◆ **WHAT THIS EXERCISE ASKS**
1. In the ferrite post, what permeability range is given for nickel zinc ferrites?
2. Decide whether each statement agrees with the ferrite post, and support each yes or no with the deciding words quoted from it: (a) Manganese zinc ferrites are intended for high frequency use. (b) Each crystal is intended to be one magnetic domain. (c) The resistivity of ferrites is well controlled.
3. Reproduce the ferrite post word for word, beginning at the words "Nickel zinc ferrites" and stopping after "uncontrolled, temp coeff.".

◆ **DOCUMENT EXTRACT**
* BEGIN *
My ferrite knowledge is about 40 years old, from the Philips plant where I worked as ferrite lab engineeer, so there are probably newer compositions on the market.

Ferrites are solid solutions of either manganese or nickel and zinc and iron oxides, sintered to form micro crystals around 1 micron size. Each crystal is intended to be one magnetic domain, for lowest losses. There are minor but well controlled additions of silica and/or calcium oxides which act as glassy insulators between the ferrite grains. In the manganese-zince ferrites there is also a critical amount of FeO in the inter-grain spaces, whereas the grains themselves are MnO2-ZnO-Fe2O3. ( Magnetite, Fe3O4 is really a solid solution of FeO in Fe2O3, ie its a 'ferrite' without the manganese, nickel or zinc components ).

Basically there are two formulations:

Manganese zinc ferrites For low frequency, say 1 KHz to 200 KHz. High permeability, around 2000 and up, low resistivity, around 100-1 kohm-cm or so. Curie temp around 150-200 degC, depending on formulation ( manganese-zinc ratio ).

Nickel zinc ferrites For high frequency, say 500 KHz to 50 MHz. Permeability around 50-500, high resistivity, around 1e9 ohm-cm or higher. Curie temp 200-500 degC, again depending on formulation ( nickel-zinc ratio ).

Resistivity is not well controlled, and only has a small part in ferrite losses. It also has very high negative, and very uncontrolled, temp coeff.

Ferrites are optimised for work around -20 to about +100 deg C. Below that, the permeability falls rapidly, and there may well be phase changes, as you already discovered.

--
Regards,

Adrian Jansen           adrianjansen at internode dot on dot net
Note reply address is invalid, convert address above to machine form.
* END *
◆ **DATA LISTING**
* BEGIN *
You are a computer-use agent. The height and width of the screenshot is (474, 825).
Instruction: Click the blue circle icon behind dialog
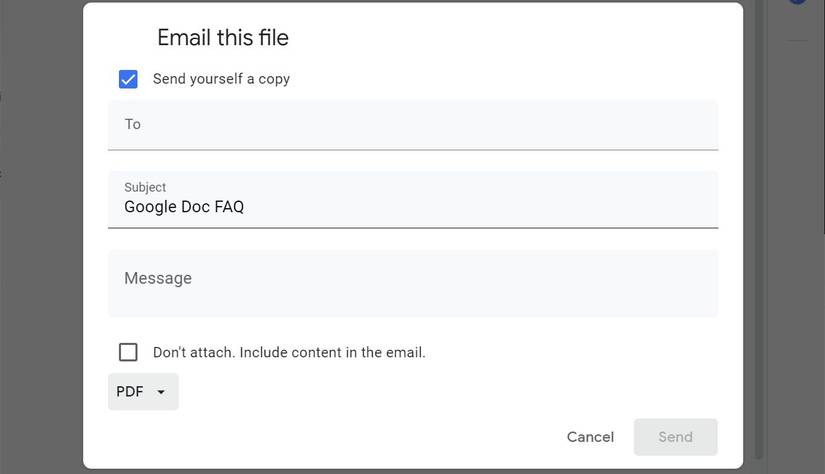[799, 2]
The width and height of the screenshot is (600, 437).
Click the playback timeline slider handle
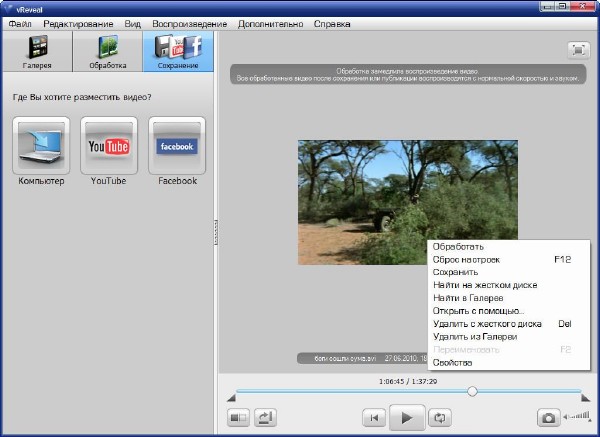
* END *
* BEGIN *
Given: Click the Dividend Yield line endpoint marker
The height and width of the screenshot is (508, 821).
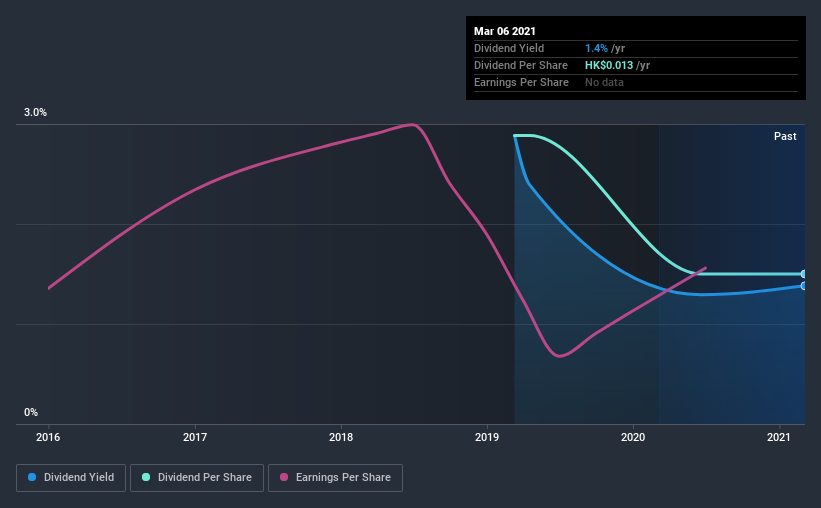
* END *
◆ **ANSWERS TO THE TASKS**
1. Around 50-500.

2.
(a) No: "Manganese zinc ferrites For low frequency, say 1 KHz to 200 KHz."
(b) Yes: "Each crystal is intended to be one magnetic domain, for lowest losses."
(c) No: "Resistivity is not well controlled, and only has a small part in ferrite losses."

3.
Nickel zinc ferrites For high frequency, say 500 KHz to 50 MHz. Permeability around 50-500, high resistivity, around 1e9 ohm-cm or higher. Curie temp 200-500 degC, again depending on formulation ( nickel-zinc ratio ).

Resistivity is not well controlled, and only has a small part in ferrite losses. It also has very high negative, and very uncontrolled, temp coeff.